Even if SB 336 becomes law, patients wanting to be added to the medical marijuana program will have to find doctors willing to sign paperwork certifying that they are receiving opioid prescriptions or have pain that would qualify them for prescriptions.

The Illinois State Medical Society and the Sangamon County Medical Society haven’t taken stances on the bill.

“I’m just not sure there’s enough science to point one way or the other,” said Dr.
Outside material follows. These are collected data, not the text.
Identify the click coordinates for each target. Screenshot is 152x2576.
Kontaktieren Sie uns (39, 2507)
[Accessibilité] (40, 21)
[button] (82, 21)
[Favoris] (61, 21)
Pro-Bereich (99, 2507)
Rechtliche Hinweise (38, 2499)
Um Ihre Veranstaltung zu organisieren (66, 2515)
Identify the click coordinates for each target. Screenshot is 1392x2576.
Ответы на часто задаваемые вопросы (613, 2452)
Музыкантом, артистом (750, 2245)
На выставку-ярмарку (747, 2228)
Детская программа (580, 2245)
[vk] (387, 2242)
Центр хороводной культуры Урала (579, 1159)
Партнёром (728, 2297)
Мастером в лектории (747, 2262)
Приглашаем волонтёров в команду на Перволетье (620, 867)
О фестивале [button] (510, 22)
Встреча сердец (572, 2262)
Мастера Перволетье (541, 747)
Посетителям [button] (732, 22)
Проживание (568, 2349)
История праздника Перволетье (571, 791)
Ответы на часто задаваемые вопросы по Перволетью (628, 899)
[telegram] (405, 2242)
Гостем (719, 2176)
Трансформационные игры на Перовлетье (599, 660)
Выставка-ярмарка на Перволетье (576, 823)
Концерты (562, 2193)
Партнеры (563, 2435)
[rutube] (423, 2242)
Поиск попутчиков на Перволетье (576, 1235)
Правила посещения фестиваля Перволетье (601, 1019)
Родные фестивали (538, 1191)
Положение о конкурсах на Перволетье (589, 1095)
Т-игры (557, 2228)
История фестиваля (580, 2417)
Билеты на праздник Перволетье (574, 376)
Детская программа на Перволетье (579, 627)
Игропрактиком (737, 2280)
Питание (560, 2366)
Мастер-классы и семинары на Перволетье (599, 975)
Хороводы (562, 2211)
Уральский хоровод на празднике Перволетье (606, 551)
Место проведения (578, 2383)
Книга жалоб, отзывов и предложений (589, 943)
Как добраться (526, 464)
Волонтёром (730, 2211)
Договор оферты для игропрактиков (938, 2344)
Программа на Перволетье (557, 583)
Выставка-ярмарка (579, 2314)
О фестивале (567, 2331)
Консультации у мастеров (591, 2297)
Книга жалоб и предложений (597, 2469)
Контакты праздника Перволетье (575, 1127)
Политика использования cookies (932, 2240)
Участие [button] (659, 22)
Andrew Bland, president of the county medical society.

Andrew Dewey, 51, a Chatham resident and recovering heroin addict, said he might have avoided excessive use of prescription painkillers and eventual addiction to those drugs and illegal drugs if he had access to medical marijuana for pain a decade ago.

Larry Lenkart said he has been able to reduce his use of prescription opioids by one-third and feel less anxiety because of marijuana-infused “gummies” candy and marijuana vaping.

Lenkart, 60, of Springfield, said he has dealt with chronic pain related to diverticulitis for 18 years and had to use significant amounts of hydrocodone and other prescription opioids to function at his previous office and retail jobs.

He said he wished he could have qualified for medical marijuana before he was diagnosed in September with pancreatic cancer.

“If I had access to it years ago, I think I would be using a minimal amount of opioids now,” he said. “Anytime I can take less opioids, it’s good.”